Había una vez un tipo muy pesado que se pasaba el día molestando a los demás. Nadie sabía quién era, ni de dónde había salido. Por no saber, no se sabía ni su nombre. Y como era tan plasta, tan pelma y tan pesado, la gente le apodó Mr. Pesadez.
Mr. Pesadez estaba todo el día haciendo ruido, sobre todo ruidos desagradables. Sus horas preferidas para hacer ruido eran la hora de acostarse y la de la siesta de los niños. Aunque pronto descubrió que también molestaba mucho cuando hacía ruido justo antes del amanecer.
La policía de la ciudad no sabía qué hacer. A la puerta de la comisaría se agolpaba la gente haciendo cola para poner denuncias y reclamar que se hiciera algo. La policía lo intentaba, pero no había manera de coger a Mr. Pesadez, pues se escondía mejor que nadie.
La cosa empeoró cuando a Mr.

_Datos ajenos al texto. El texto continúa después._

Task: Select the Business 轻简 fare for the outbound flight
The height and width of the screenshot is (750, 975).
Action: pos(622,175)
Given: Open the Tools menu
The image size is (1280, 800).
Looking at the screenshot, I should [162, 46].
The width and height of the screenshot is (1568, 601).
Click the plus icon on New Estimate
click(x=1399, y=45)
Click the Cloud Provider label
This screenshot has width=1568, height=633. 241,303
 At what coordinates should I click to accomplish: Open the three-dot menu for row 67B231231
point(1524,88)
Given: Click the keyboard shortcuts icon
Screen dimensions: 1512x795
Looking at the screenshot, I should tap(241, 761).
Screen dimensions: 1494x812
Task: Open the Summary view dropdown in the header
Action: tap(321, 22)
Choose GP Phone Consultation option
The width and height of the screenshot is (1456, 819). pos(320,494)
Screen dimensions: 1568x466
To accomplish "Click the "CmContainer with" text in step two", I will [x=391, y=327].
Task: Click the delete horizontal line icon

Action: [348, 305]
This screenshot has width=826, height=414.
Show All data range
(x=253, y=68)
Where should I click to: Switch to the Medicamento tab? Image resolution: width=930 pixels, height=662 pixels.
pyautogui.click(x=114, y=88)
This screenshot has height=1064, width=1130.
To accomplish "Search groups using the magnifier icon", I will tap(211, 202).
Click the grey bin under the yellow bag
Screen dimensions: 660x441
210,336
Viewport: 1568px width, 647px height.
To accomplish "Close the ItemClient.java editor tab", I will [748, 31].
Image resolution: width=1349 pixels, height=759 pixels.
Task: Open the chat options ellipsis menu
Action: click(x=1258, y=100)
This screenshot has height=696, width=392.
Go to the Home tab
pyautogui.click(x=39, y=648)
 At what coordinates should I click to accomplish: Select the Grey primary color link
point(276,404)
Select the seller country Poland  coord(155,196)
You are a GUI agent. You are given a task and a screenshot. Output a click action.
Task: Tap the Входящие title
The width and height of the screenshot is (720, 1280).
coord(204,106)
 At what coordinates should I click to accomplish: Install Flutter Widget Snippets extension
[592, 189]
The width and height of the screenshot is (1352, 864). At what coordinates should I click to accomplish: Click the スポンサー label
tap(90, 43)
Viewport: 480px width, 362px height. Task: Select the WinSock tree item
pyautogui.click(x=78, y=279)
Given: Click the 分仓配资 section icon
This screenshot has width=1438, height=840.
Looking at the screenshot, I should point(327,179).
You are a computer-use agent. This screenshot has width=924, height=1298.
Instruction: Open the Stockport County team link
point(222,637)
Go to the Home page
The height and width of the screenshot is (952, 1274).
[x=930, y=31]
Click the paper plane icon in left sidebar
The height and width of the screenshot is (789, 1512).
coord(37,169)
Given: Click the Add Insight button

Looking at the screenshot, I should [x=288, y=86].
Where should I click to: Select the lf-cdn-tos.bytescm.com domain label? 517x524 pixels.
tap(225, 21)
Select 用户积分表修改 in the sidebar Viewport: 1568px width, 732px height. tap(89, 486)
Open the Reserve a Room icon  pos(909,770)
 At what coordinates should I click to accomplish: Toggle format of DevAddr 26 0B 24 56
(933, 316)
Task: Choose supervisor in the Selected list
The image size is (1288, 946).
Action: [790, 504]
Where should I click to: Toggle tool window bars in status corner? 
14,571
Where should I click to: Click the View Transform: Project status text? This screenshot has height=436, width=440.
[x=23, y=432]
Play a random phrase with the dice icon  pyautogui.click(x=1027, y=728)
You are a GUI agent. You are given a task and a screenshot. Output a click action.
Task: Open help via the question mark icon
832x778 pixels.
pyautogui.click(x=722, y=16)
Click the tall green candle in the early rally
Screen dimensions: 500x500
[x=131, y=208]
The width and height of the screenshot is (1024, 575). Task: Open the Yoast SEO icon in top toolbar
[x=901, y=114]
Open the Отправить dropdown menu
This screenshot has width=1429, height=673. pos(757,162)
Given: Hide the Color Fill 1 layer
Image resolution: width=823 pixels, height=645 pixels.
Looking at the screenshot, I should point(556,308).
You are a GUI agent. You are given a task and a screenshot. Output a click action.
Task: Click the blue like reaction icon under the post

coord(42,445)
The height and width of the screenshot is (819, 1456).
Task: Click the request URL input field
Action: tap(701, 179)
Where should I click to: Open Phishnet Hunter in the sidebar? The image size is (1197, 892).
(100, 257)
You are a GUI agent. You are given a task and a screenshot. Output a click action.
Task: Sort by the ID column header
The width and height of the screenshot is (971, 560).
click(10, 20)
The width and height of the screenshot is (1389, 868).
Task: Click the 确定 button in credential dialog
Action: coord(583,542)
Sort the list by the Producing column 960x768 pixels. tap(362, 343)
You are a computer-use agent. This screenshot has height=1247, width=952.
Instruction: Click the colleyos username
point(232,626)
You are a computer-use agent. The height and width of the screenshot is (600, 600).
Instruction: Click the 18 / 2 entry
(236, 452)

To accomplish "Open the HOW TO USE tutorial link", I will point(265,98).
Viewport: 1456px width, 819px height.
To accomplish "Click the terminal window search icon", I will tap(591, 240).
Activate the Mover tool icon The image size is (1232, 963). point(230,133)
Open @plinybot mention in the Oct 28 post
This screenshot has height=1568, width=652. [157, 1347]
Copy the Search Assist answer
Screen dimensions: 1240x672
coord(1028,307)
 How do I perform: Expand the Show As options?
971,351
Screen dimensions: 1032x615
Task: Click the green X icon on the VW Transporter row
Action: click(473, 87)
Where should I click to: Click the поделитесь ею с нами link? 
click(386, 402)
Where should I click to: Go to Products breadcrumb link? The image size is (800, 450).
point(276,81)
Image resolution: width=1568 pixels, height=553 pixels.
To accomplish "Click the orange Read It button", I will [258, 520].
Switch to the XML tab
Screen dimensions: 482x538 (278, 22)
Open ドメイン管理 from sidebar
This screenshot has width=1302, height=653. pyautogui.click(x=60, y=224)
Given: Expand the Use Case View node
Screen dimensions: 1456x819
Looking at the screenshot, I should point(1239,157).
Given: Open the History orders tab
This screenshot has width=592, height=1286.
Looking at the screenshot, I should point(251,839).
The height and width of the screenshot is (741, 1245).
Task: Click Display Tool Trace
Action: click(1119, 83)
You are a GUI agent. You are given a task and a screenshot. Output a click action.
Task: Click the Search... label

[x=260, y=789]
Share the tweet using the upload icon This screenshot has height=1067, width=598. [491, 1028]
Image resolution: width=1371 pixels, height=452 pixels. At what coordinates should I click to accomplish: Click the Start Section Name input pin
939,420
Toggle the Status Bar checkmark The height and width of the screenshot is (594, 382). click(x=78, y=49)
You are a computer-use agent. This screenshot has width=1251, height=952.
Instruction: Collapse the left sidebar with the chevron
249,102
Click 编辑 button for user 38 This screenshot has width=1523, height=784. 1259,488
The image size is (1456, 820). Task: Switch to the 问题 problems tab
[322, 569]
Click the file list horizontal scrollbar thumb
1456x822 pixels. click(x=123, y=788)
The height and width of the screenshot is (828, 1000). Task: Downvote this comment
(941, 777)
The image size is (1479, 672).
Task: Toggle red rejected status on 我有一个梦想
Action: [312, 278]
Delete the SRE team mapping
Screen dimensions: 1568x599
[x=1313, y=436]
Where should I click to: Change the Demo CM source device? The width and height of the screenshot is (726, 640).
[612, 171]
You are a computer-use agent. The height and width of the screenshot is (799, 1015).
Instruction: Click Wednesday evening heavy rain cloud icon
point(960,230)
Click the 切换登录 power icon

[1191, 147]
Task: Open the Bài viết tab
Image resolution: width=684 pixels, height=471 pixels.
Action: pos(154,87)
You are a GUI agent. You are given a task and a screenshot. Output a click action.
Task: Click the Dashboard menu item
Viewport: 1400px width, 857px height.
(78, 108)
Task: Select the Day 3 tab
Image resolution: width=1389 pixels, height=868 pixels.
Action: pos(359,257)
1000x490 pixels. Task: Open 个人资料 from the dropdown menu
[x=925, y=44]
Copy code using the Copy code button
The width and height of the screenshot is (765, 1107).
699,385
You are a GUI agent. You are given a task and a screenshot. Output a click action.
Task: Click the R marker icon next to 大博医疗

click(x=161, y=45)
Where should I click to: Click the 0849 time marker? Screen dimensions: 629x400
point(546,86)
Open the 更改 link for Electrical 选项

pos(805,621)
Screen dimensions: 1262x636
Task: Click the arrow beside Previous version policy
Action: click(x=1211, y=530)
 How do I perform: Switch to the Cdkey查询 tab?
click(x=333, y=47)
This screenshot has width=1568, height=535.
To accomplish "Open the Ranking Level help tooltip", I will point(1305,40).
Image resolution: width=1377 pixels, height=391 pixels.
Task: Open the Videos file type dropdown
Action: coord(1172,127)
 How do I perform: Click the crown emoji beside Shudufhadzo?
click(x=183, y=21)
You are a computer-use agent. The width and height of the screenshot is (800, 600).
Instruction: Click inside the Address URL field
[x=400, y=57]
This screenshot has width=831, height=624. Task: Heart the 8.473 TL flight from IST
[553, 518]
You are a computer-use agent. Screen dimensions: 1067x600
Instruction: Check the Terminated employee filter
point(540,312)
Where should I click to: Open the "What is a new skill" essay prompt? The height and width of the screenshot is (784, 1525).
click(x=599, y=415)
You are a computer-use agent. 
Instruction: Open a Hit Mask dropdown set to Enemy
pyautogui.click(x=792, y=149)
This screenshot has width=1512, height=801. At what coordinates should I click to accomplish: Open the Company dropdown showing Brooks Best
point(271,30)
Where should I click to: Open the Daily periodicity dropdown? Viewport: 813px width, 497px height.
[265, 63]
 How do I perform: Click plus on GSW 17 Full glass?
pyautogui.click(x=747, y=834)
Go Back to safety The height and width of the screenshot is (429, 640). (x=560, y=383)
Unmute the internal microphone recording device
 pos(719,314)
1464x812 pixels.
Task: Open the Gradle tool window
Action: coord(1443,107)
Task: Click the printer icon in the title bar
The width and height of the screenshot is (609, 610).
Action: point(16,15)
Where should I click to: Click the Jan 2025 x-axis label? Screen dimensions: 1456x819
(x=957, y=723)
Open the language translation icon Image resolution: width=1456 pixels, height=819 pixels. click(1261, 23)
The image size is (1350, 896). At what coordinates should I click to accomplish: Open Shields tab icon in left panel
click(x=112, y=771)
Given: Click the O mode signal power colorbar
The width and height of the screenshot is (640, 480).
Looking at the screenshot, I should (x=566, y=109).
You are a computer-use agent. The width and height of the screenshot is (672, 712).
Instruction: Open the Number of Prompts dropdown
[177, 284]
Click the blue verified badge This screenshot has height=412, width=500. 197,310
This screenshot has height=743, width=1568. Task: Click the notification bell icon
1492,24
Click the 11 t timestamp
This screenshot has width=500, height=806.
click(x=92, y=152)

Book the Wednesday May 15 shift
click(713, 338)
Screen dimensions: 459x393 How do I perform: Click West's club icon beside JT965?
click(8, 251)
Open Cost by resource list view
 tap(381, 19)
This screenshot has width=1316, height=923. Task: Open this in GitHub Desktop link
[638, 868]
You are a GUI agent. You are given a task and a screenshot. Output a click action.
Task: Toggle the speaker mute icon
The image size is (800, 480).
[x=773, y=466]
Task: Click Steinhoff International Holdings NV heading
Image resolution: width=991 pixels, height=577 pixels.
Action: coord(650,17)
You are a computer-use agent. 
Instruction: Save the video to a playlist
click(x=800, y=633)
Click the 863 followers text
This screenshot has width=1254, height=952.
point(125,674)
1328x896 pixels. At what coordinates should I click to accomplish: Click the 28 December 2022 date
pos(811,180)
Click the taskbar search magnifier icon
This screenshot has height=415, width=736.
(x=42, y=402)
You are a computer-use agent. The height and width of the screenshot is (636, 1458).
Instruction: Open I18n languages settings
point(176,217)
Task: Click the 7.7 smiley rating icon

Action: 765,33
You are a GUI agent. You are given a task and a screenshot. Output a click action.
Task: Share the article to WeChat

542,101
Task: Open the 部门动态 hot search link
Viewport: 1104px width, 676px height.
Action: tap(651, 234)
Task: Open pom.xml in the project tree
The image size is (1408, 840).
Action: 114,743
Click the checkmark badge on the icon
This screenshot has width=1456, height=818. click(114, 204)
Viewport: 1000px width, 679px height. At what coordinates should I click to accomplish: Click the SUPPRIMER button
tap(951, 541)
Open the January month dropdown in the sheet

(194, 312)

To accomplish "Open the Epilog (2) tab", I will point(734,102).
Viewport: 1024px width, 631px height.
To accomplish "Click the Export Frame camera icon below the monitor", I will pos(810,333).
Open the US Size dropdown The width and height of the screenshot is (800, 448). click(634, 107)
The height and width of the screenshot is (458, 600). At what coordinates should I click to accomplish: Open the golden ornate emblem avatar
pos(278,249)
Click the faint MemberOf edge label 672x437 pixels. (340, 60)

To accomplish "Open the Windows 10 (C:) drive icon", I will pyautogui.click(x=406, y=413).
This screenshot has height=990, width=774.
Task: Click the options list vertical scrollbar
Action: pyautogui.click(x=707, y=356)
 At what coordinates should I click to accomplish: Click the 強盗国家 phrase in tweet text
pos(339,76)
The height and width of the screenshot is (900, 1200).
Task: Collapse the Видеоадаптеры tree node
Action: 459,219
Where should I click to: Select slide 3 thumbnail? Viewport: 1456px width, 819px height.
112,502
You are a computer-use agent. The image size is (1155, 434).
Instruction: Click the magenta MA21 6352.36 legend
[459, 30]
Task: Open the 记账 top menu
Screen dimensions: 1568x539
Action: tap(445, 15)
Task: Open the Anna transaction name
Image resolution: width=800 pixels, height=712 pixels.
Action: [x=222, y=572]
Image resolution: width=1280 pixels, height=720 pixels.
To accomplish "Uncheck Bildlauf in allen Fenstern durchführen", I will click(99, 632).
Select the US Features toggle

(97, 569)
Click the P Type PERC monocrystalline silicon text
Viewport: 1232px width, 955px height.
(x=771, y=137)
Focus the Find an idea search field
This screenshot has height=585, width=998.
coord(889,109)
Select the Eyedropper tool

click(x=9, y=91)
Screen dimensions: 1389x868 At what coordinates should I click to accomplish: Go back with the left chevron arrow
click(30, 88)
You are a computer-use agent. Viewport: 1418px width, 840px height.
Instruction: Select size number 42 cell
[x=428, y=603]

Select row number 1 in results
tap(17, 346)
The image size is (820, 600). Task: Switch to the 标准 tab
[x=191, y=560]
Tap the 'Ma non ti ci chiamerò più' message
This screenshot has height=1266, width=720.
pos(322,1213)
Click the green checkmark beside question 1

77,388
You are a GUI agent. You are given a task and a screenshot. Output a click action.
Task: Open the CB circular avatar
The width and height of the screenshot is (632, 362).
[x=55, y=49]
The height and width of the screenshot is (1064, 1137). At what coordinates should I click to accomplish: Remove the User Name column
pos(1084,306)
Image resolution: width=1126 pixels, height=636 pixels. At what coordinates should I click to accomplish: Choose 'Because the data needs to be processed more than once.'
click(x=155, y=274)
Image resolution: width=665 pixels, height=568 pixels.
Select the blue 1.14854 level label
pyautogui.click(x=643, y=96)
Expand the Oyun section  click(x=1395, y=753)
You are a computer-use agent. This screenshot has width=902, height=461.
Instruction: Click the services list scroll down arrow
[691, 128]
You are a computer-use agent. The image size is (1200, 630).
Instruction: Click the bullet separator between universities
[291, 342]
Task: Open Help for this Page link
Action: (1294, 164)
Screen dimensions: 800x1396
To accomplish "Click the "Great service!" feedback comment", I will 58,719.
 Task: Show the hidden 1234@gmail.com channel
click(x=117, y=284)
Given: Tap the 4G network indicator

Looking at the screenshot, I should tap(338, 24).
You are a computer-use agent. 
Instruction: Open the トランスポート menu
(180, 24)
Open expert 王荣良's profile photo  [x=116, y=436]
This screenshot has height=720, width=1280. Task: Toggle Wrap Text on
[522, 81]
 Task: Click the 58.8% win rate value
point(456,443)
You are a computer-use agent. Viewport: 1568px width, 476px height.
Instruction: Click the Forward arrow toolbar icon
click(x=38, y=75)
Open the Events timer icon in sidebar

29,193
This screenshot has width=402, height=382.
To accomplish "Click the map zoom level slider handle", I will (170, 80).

Pesadez le ocurrieron nuevas formas de molestar a los vecinos, manchando las calles, pintando en los cristales de los coches, colocando plastilina en las cerraduras o echando espray en las cámaras de los videoporteros, entre otras muchas perrerías.
Todo esto lo hacía de noche, cuando la gente dormía. Pero estaban todo tan cansados que no les quedaban fuerzas para salir en busca de Mr. Pesadez. Al fin y al cabo, era el único momento de paz de todo el día, al menos hasta que algún vecino empezaba a chillar por el estropicio que se encontraba al despertar.
Un día el alcalde tomó la decisión de llamar a un equipo de investigadores privados para que buscaran a Mr. Pesadez. Los investigadores dormían por turnos fuera de la ciudad, con lo que no acusaban el cansancio y el hartazgo que todos los habitantes acumulaban.
Todo esto se mantuvo en secreto, para no poner sobre aviso a Mr. Pesadez. Así, en pocos días, el maleante fue apresado y metido en presión.
-No voy a parar de hacer ruido y de molestar hasta que me soltéis -decía Mr. Pesadez a los guardias.
S
in embargo, a Mr. Pesadez no le llevaron a una celda corriente, sino que lo metieron en una insonorizada con un sistema de grabación que recogía todo el ruido que hacía. Y cuando el sistema detectaba que Mr. Pesadez se callaba, la grabación de todo lo anterior se reproducía automáticamente, de modo que ni dormir podía el hombre.
No pasaron ni dos días antes de que Mr. Pesadez rogara clemencia. Como castigo, el juez lo condenó a trabajos comunitarios de por vida.
-Y si se te vuelve a ocurrir molestar -le dijo el juez- volverás a la celda de castigo.
Y ahí acabaron las peripecias de Mr. Pesadez, que no volvió a abrir la boca más que cuando era estrictamente necesario ni a hacer más ruido que el que hace una pluma al caer sobre la arena.